I have discovered a new wonder formula of incredible awesome-ness and joy.
Basically, it’s a liquid anti-inflammatory which works a lot like Ibuprofen. Except you smear it onto the area you want the most goodness to happen in.
It’s completely awesome (Obviously, use this responsibly and not like a complete idiot. Read the directions, and follow them. PSA done.).
This being said, I would really like to not have to use it anymore. I would also like to get rid of the kineseo tape, foam roller, daily ibuprofen intake, musical joints, worrying twinges, and minor grinding noises that sometimes accompany my general movement.
It seems that the last 18 years of competitive martial arts has cause my body to develop in some interesting ways. For one, all of the muscles related to the martial arts, quads, iliotibial bands, pectorals and everything else involved in kicking and punching, are so overdeveloped that it’s starting to pull my body in weird directions.
All of the muscles used for other things, like walking, sitting, lifting things above my head, and being a succesful human in any setting other than a karate floor, are rather weak and wimpy.
What this means is I’ve had to slow down everything I do and start really looking at the form I’m using. How do I walk? How do I run? How do I squat, lift, kick, stand, and generally do everything all day long?
It’s rather exhausting, and annoying. But, it’s also a constant reminder that everything always comes back to the basics.
At the dojo I’m constantly stressing the importance of basics. How do you kick? How do you stand? Where are your toes? Where are your hands? I tell the students to always make sure everything is as it should be. This means taking your time and making sure it’s done right.
I also walk around with a giant padded sword and smoosh anyone’s feet who needs to make an adjustment. They laugh a lot, but I know it’s totally because they’re completely terrified of the giant padded sword.
I have the US Open coming up in a few weeks, so I’ve been working hard at changing the form of my movements, both in and out of karate, and trying to be the best I can be physically. But, I also just finished a blogging class for my graduate degree.
A class that resulted in the creation of this blog.
One of the biggest pieces of feedback I got was all about taking my time and making sure my writing basics were there. My posts had too many typos, and some pretty basic grammatical errors. It’s what I got for writing fast and needing a whole lot of posts in not a whole lot of time. But, just like I tell my students, doing something well doesn’t equate to doing something fast.

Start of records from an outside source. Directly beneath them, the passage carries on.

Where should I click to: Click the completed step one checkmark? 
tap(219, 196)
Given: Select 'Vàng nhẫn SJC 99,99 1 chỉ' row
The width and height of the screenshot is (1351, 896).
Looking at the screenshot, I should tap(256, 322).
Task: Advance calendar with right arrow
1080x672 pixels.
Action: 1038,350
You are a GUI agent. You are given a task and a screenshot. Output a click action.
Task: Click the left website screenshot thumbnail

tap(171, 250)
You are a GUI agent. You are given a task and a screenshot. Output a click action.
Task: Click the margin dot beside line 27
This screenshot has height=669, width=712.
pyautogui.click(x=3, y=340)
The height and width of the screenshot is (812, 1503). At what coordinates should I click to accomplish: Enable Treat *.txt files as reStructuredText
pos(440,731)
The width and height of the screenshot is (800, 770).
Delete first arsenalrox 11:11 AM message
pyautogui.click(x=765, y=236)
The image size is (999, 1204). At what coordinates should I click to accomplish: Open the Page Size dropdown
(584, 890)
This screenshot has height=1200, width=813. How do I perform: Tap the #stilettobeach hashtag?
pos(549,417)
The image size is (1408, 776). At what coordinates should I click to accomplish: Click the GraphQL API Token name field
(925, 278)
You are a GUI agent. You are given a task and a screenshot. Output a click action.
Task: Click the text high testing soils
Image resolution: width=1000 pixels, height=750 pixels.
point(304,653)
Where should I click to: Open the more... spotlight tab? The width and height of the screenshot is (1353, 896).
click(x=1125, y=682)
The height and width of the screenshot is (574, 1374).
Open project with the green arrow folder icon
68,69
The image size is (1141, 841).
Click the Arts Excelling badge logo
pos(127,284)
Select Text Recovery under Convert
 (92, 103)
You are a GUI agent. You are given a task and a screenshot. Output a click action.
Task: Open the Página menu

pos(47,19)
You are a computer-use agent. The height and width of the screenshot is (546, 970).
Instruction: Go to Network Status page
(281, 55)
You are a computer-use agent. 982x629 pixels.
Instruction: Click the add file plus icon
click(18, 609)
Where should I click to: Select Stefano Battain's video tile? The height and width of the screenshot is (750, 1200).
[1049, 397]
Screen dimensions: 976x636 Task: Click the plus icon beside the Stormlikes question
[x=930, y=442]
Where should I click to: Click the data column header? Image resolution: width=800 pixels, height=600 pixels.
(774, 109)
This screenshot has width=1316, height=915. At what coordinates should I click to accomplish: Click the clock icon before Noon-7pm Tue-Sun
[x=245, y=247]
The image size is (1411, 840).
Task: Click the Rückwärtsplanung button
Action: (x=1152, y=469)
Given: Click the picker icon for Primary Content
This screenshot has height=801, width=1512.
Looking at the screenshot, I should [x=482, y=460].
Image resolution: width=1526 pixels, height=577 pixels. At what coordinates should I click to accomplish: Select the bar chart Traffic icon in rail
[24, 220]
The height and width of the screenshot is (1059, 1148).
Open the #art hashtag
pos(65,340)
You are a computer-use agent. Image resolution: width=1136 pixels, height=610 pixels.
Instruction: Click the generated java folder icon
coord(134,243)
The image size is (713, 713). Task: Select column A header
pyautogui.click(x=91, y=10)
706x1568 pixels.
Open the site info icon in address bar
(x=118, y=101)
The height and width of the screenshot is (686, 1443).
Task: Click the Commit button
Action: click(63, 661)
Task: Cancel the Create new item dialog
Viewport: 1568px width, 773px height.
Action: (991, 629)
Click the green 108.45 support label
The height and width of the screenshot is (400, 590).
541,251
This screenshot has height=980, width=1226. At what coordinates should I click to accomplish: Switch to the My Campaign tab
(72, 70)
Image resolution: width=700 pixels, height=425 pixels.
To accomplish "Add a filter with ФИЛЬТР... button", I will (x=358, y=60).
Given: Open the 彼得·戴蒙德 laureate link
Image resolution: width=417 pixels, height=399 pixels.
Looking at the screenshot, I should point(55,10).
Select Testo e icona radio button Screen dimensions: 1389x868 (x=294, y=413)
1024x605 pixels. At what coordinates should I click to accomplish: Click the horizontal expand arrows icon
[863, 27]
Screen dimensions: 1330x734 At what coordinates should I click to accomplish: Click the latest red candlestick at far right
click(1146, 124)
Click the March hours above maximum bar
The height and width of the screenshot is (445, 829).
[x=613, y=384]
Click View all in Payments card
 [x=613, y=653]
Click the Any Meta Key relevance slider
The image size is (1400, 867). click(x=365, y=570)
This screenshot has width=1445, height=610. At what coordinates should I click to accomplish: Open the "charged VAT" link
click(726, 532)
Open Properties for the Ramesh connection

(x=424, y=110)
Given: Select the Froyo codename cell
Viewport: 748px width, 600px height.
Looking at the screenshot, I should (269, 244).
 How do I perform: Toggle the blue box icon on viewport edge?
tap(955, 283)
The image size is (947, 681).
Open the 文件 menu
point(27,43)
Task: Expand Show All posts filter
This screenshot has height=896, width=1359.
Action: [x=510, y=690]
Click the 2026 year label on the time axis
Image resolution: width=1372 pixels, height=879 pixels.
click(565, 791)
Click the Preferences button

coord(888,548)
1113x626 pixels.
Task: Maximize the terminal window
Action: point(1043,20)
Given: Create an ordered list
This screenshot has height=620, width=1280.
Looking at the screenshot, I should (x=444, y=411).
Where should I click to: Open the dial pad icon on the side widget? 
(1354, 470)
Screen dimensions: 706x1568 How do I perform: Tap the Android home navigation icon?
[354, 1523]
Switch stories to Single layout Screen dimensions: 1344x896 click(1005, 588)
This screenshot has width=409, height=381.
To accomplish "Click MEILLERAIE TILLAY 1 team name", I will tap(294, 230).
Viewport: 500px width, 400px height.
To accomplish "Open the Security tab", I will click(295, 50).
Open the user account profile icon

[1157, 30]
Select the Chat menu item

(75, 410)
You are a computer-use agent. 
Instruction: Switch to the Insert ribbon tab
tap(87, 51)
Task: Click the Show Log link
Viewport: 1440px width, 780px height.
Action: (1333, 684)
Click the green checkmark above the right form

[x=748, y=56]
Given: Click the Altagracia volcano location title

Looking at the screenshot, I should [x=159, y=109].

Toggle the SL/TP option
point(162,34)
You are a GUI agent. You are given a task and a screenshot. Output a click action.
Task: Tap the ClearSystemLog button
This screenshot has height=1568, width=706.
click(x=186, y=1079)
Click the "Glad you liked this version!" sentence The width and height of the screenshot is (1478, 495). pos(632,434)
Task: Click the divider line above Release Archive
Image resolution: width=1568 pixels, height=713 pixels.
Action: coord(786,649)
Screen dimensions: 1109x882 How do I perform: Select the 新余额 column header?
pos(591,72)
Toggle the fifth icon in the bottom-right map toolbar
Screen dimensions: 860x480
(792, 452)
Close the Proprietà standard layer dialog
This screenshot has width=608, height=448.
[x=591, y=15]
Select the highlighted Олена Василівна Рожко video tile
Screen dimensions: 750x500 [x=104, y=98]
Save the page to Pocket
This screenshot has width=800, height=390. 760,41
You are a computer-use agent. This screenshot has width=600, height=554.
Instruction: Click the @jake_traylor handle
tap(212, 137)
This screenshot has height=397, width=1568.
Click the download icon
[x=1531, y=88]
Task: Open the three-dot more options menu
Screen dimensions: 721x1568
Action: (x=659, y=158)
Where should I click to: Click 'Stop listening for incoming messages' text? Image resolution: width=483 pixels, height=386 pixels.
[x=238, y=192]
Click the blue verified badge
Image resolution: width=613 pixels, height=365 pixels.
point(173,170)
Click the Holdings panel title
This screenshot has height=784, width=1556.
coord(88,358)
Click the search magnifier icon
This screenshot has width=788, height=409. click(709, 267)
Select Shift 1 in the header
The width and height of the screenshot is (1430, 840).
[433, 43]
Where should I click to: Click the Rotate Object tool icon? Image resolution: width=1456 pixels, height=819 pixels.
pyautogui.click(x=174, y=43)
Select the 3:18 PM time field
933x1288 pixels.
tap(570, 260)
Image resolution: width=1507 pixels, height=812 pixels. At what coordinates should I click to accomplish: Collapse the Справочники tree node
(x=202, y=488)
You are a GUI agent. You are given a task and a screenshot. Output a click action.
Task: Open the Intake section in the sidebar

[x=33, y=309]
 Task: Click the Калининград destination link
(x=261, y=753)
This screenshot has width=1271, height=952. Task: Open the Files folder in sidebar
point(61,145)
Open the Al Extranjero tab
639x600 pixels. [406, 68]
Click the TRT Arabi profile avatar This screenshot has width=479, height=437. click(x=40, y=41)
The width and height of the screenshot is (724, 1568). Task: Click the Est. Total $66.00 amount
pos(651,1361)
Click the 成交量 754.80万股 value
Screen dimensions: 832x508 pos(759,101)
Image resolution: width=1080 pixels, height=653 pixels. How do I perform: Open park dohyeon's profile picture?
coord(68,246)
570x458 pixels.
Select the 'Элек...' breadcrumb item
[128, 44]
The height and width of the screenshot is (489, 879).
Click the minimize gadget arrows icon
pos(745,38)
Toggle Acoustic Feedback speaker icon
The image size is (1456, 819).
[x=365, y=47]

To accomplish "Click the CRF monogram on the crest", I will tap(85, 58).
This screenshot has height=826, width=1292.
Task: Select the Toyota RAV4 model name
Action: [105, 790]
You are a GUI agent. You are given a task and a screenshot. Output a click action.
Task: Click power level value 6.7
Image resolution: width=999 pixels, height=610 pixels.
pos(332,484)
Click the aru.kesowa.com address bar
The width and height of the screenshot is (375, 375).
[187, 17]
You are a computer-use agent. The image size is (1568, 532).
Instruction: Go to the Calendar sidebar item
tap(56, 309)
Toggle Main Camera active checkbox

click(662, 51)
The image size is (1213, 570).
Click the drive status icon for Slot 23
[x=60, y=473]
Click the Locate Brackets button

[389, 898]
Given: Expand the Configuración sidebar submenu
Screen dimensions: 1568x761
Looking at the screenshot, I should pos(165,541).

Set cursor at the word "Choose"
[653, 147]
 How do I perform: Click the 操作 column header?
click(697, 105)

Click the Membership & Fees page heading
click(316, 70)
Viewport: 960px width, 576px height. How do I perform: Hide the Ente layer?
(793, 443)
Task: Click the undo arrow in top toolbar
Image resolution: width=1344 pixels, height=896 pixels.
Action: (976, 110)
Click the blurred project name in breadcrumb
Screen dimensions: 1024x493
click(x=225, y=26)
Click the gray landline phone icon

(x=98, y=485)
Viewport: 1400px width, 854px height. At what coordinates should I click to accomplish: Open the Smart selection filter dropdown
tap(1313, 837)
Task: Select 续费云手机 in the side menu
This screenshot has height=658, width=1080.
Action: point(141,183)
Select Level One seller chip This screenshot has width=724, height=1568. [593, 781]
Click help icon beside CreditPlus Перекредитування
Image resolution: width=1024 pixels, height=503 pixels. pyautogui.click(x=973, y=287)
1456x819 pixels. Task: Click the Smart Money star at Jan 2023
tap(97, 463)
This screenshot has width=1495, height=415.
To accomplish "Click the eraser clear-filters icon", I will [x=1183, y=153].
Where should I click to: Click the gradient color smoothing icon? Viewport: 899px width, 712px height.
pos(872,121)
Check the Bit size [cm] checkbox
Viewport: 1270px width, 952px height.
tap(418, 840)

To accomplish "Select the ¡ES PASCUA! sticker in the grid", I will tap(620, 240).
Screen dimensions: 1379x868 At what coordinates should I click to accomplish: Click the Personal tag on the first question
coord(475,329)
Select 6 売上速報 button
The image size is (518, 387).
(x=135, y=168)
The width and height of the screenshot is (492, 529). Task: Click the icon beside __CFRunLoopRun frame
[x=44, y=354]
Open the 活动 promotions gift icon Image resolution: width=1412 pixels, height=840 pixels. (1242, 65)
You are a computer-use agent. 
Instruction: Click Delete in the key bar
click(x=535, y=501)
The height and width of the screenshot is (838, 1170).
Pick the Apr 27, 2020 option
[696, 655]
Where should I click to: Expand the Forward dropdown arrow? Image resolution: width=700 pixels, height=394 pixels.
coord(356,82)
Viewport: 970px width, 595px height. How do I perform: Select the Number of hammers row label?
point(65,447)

So, it’s back to basics. It’s making sure I take the time to read through posts again and maybe double check on some basic rules about commas. It’s time to start squatting with light weight, and really focusing on where my knees are. It’s time to start all over, and try to rebuild everything from the ground up.
It’s time to move forward. And today, that means taking one step back.
4 thoughts on “Back to Basics: One Step at a Time”
Me really like this one!! 🙂
LikeLiked by 1 person
Lighter weight perfect form( or near perfect as you can get) is always better than heavy weight improper form. Leads to stuff like a Pars Defect that you don’t want ( causes spinal instability and resembles a Scotty dog on CT images)this is very common in young men in adolescent years as they can’t help but try to squat heavier than then fellow football team member does and their coach is usually too macho to stop them! Besides over ten reps results in muscle group definition not unnecessary bulk that doesn’t mean more strength . Give me lighter safer weight more reps and definition any day of the week! And do your Y T W I’s to use those rhomboids to pull that spine correct and avoid rounded shoulders! Well done Mr HC good blog! I like this one too!